# TASKS TO COMPLETE:
**1.** List every hyphenated word or compound in the Easter post, in the order it appears.
**2.** Continue the Easter post beyond its final sentence.

# PASSAGE PROVIDED:
Our Easter

Our Easter was fairly simple. Nobody’s feeling all that great (except me), so it was a low energy day. There was about an hour when dinner was cooking on the stove, the house was ready for company - and everyone was asleep but me. I basked in the quiet calm of a clean and smelling-delicious house.

This was Ess’ first real Easter. Last year at 4 or 5 months of age, she was more observer than participator. There was no observing this year. She was all out, gung-ho, in-the-mix hunting for eggs and trying to shovel fistfuls of Jelly Beans in her mouth. She puts on quite a show for us, that one.

Chee made me laugh as always. Last night we dyed 6 hard-boiled eggs. I told her we’d leave them out and the Easter Bunny would stop by our house and hide them overnight, along with other plastic eggs that would have treats in them.

Fast forward to this morning. She’s intent only on finding the ones we colored. She picked up a plastic egg, turned it over and over, studying it carefully, and deposited unceremoniously back in its hiding-in-plain sight locale.

Apparently the Easter Bunny doesn’t hide eggs that are cracked, so one was not to be found. There was much consternation. This was the egg that had Chee’s name on it, that she herself had dropped and cracked. Where’s the Chee egg? I can’t find Chee. Fortunately it showed up in the next room, cracked and all, after a quick retrieval by me.

I’ll spare you the gory details of how the rest of the day went. Just know that she seemed happiest the 3 hours she napped on the couch. Chee does not do sick with any amount of grace. She’s miserable.

# INFORMATION:
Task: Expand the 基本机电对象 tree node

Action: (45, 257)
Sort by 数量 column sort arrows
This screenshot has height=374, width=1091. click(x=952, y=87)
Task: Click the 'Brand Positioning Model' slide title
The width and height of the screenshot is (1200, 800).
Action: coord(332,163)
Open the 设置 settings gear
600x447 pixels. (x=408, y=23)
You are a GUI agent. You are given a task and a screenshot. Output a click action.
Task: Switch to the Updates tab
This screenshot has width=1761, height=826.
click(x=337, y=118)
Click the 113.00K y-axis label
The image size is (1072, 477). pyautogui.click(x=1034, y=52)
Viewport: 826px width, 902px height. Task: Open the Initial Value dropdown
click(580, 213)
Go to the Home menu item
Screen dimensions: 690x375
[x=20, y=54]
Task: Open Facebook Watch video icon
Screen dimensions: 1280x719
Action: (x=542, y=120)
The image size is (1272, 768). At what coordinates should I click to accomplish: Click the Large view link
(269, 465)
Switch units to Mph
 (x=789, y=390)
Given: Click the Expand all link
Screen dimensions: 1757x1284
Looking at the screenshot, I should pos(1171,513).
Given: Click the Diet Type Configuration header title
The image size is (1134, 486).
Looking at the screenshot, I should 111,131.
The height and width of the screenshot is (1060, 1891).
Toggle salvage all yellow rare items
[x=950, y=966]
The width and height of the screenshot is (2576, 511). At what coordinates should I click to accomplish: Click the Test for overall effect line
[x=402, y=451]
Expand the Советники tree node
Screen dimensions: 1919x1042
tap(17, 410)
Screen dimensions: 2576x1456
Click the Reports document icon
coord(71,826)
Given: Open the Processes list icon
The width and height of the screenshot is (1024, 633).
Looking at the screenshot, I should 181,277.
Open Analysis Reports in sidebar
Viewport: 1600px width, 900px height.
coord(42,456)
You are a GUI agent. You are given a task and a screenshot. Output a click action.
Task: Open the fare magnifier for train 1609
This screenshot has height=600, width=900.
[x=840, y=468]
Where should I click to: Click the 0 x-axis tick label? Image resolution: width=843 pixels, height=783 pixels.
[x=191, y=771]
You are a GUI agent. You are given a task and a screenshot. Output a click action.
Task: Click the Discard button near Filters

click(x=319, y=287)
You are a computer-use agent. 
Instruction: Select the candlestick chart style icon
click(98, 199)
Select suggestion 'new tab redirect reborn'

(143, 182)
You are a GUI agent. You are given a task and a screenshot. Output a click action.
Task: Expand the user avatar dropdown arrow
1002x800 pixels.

# RESPONSES TO THE EXERCISE:
**1.** smelling-delicious, gung-ho, in-the-mix, hard-boiled, hiding-in-plain

**2.**
She nearly broke my heart tonight though. She played with some stamps this evening and tattooed her arms up and down. I insisted on a bath which she screamed through. Very unusual as she loves baths, yet not surprising as she’s so out-of-whack (sensory-wise). Later as she was laying in bed, she got very sad and said to her daddy, I sorry I cried in the bath.

That makes me want to cry now. I don’t want her to ever feel bad for crying. (Except she wasn’t crying, she was just standing there screaming. No tears.) Crying is always allowed. It’s always OK.

Her daddy said she must have asked for hugs, more hugs at least a hundred times tonight before falling asleep.

She’s definitely out of sorts sensory-wise. It’s hard to know where to draw the line with her at times. Is she just whining and being obnoxious because she can, or is there an underlying cause?

She has this week off due to spring break. Here’s hoping we can all get back into sorts with the Sensory stuff. Perhaps if she’s feeling better in a day or so we’ll be able to get out of the house.

It would be good for all of us to have some plain old fun. Indulgent even. Yes, fun is what Dr. Mom here is prescribing. To lighten our loads and lift our spirits, let’s have a blast!

5 Comments so far

  1. Casdok on March 24, 2008

    You cant beat plain old fun!! :)

  2. kristen on March 24, 2008

    I hope everyone feels better soon and that you do get out for some much-needed fun. Try not to overthink the other stuff. Whatever the reason for being out-of-sorts, the Rx is the same: lots of love. And it sounds like you have that covered, Dr. Mom.

  3. BeThisWay on March 24, 2008

    I think a day of fun is just what the doctor ordered. Enjoy!

  4. drama mama on March 24, 2008

    I’m all for the fun. No reason to do this job without it.

    Hope she feel better soon.

  5. Kate on March 25, 2008

    That was always one of the often-repeated rules when my friend’s daughter (diagnosed with anxiety and ADHD but could well have sensory issues in there as well - certainly easily overstimulated and prone to self-stim behaviors) spent more time with us. “D, here we cry whenever we need to, but we don’t scream. Crying is always OK, screaming is not.” It didn’t work like magic, but with time it seemed to sink in.

    We miss her; now that both girls are almost-8 and in school, it’s a lot harder to get everyone together.